Silverbrook Research unveils new inkjet printer technology that analysts believe will revolutionize the imaging industry.
“The technology will be available in products in late 2007, starting with a 100mm printhead that will be used for home and retail photo printing as well as label printing devices. An A4/Letter printhead will be available in 2008 with many different components and technology improvements planned for the future,” the company announced.
The cheap A4 desktop printer with a color printing speed of 60 pages per minute is just one of the revolutionary new devices promised by Silverbrook, a company which holds more than 1400 patents, but has never released a product.
Other products that will be made possible by the new technology are a $150, desktop photo printer that prints 30 photos per minute.
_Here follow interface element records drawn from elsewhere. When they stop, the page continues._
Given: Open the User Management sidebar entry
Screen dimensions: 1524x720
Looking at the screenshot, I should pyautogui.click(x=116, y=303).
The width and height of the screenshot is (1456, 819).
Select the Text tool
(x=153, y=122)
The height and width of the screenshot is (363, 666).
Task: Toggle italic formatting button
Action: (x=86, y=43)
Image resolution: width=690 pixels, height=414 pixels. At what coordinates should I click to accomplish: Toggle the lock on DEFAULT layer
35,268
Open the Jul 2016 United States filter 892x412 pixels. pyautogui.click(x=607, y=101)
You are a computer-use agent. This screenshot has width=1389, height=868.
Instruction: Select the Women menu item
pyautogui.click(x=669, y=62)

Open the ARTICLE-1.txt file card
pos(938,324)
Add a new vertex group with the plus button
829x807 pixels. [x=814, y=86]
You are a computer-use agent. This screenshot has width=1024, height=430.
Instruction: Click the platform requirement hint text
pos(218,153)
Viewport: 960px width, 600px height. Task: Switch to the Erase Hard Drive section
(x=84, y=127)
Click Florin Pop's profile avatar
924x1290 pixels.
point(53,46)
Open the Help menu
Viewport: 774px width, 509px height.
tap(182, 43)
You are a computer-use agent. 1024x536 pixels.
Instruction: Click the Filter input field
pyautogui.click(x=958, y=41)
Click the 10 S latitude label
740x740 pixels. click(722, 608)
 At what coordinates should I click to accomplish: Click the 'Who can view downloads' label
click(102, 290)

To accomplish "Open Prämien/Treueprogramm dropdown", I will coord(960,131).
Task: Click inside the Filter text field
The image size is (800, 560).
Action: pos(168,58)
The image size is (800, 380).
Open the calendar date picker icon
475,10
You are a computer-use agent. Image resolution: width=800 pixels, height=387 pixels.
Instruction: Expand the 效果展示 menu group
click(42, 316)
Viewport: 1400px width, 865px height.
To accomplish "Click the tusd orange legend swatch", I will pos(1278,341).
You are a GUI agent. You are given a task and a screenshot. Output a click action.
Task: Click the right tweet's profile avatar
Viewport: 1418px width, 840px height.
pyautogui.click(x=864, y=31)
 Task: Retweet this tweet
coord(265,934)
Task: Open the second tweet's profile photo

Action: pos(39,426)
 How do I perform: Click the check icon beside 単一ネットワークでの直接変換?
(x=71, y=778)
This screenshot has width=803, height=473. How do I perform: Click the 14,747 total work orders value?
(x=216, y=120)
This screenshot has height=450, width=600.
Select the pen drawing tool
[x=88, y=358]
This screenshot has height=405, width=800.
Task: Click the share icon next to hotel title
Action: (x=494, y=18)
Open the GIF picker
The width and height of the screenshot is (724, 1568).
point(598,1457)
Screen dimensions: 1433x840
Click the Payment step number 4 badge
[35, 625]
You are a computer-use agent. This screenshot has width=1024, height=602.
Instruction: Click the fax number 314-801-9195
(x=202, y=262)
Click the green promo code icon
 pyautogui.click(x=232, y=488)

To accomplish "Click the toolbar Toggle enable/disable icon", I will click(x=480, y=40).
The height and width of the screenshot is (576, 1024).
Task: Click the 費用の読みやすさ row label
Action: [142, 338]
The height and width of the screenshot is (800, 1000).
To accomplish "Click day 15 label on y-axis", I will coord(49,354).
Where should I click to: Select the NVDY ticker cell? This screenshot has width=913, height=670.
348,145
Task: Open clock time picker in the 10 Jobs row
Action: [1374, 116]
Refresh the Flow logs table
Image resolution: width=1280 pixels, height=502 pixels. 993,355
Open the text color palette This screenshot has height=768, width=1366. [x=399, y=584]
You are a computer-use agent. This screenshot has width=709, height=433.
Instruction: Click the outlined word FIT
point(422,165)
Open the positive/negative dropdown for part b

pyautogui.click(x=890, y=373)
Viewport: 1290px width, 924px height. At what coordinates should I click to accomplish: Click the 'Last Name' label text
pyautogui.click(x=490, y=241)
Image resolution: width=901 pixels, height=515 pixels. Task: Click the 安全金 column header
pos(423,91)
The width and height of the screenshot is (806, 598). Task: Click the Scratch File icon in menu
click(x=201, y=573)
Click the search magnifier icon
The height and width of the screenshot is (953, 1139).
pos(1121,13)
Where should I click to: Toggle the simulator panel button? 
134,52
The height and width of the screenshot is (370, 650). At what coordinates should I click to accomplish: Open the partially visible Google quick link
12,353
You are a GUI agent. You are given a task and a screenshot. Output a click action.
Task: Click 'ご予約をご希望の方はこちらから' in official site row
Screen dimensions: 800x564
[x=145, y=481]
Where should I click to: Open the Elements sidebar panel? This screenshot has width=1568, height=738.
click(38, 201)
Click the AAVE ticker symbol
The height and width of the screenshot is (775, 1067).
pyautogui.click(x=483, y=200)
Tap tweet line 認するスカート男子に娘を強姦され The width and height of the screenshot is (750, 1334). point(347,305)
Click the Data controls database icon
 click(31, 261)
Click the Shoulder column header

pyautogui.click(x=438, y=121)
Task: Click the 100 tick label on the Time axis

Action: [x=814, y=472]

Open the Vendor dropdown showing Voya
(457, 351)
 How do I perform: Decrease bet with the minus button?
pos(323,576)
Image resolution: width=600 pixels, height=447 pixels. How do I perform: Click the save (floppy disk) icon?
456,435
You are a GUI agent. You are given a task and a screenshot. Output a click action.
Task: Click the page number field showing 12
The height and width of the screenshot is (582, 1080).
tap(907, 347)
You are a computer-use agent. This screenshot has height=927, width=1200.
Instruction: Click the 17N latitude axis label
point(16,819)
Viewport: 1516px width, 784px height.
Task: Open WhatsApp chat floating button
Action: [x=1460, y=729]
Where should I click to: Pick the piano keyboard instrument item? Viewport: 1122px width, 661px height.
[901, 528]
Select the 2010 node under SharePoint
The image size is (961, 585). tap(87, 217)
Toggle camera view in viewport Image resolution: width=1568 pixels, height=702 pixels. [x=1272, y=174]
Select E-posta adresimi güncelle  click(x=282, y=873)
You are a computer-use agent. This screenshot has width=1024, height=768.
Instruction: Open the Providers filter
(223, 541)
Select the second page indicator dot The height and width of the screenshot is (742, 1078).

This is more than 10 times faster than all existing desktop products, and 2 to 3 times faster than the speediest competitor, HP’s new Edgeline printer, which is not available in a retail product for ordinary consumers.
HP’s competing printer costs $16,000..
While Edgeline could be the closest competitor to Memjet in terms of speed, it appears to be far more expensive. In fact, a spare paper tray for the HP edgeline printer currently costs more than $2,000 - ten times the $200 analysts say is possible for Silverbrook’s desktop inkjet printer.
Silverbrook’s assault on the market
In almost 3500 patent applications over the past decade, Silverbrook has described an incredible array of potential products. These include a full colour printer module small enough to fit into a mobile phone, digital camera or even into handheld games like the Sony PSP or Nintendo DS.
Radical new technology

The ultra fast speed of the printers is partly due to their ‘pagewidth’ format. Unlike conventional inkjets, the printhead spans the full width of the paper and does not need to shuttle from side to side. The A4 or letter-size desktop printer’s printhead is a full 8 inches (21.3 cm) wide and contains 70,400 ink nozzles. This microscope photo shows a tiny section of the print head - each of the small white circles is a single ink nozzle.
The ink nozzles are arranged in lines, with 1600 nozzles per inch. These can produce more than 2.5 million ink dots per square inch of paper in a single pass. (The screen you are reading this story on has approximately 10,000 dots per square inch). These tiny nozzles can fire out ink droplets smaller than one picoliter (one millionth of a millionth of a liter). This produces tremendously sharp prints, say analysts.
The very small size of the ink droplets is important, because it helps the ink dry in less than a second. This is a critical factor in high speed printing without smudging.
The printhead is made up in four-inch units. These are themselves assembled from smaller pieces, 20 mm long, which are built using a semiconductor fabrication process, similar to that used to make CPUs and graphics chips. The photograph on the right, shows an 8-inch silicon wafer on which these 20 mm print head sections are visible.
The Memjet print heads offer five color channels, and the printing system calculates some 900 million drops per second while controlling the firing of all the ink nozzles.
Currently, the Memjet technology tops out at 1,600 × 1,600 dots per inch; photo-quality printing can be handled at 30 pages per minute, while everyday document printing can reach speeds of 60 pages per minute.

Silverbrook doesn’t plan to enter the printer manufacturing business; instead, the company wants to license the technology to other manufacturers. Silverbrook will make its money making print heads and control systems, selling ink, and licensing its designs.
Silverbrook plans to offer reference designs for printers in a number of different formats, and says the technology can be easily scaled up to large-format printing.
Aditya said on Wednesday, March 28, 2007, 11:02
I have seen the videos on Silverbrook’s site and this seems very promising and very, very impressive. I can’t wait for this to come out in the market. Hopefully India will also be included in their sales plans. I’m keeping my fingers crossed for this!